Reduction in benefit payments requires thorough explanations

The life insurance industry intends to significantly reduce medical insurance coverage that pays for hospitalization benefits for novel coronavirus patients. It is vital to provide thorough explanations to avoid causing confusion.

Nippon Life Insurance Co., Dai-ichi Life Insurance Co. and other life insurance companies currently pay hospitalization benefits to coronavirus patients, regardless of whether they are hospitalized.

From Sept. 26, policyholders who can receive the benefits will be limited to people who are 65 or older, patients who require hospitalization, those who need medication and other medical treatment, and pregnant women.

The government will simplify from Sept. 26 a nationwide system across the board under which medical institutions report information on coronavirus cases to public health centers, including the names and birth dates of all infected people. Taking this occasion, life insurance firms have decided to limit the benefit payments to those at high risk of severe illness.

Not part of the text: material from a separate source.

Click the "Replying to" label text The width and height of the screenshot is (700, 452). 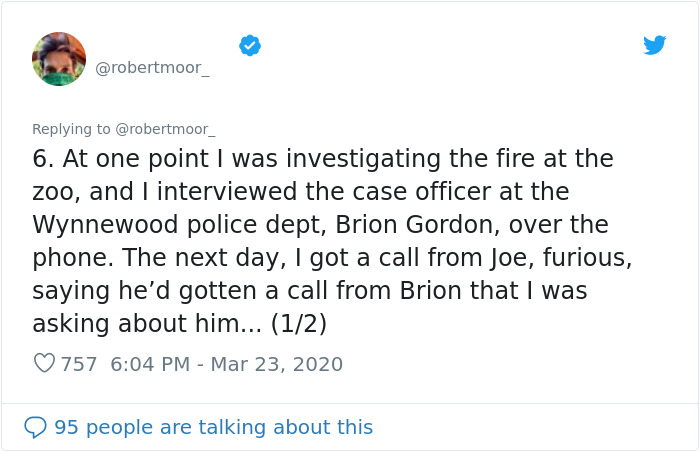(x=71, y=129)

This move will reduce the number of people eligible for the benefits by as much as about 70%, according to the industry. It is unusual for there to be such drastic rule changes regarding insurance benefits. It will be important for each life insurance company to thoroughly inform policyholders of the reasons and circumstances, and seek their understanding.

Typically, medical insurance policy clauses stipulate that hospitalization benefits are provided “when medical treatment under the supervision of a doctor at a hospital is required.” In principle, the patient must be hospitalized to receive the benefits.

But in the spring of 2020, a number of patients were unable to be hospitalized even though they were infected with the virus. At the request of the central government, the insurance industry adopted a flexible interpretation of medical insurance policy clauses and has, under special measures, paid benefits in cases involving people who recuperated at home as their conditions were deemed equivalent to being hospitalized.

The number of infected people increased explosively in the seventh wave of infections, while the percentage of severely ill people declined.

The total amount of benefits paid out has skyrocketed from about ¥58 billion in 2021 to about ¥270 billion at the end of July this year. More than 90% of those cases involved policyholders whose cases were deemed equivalent to hospitalization, according to the industry. As a result, the business performance of smaller insurance firms has been squeezed in some cases.

The industry likely judged that it would be difficult to continue taking such special measures any longer, but the sudden change in the rule may cause confusion among policyholders. Life insurance companies and the Financial Services Agency, which oversees these companies, need to examine whether their forecasts were too optimistic.

There is also concern that around Sept. 26, when the rule changes, confusion could arise over whether people will be eligible for the benefit payments. A system to offer consultations and answer questions must be put in place.

Meanwhile, it is believed that a number of policyholders were also engaging in behavior that was not in line with the original intent of the insurance, such as taking out policies immediately after a family member was infected with the virus.

Whether the design of the system regarding contract terms and conditions was appropriate is also questionable. The insurance industry and the FSA must take a fresh look at the issues that need to be addressed in preparation for the next infectious disease epidemic.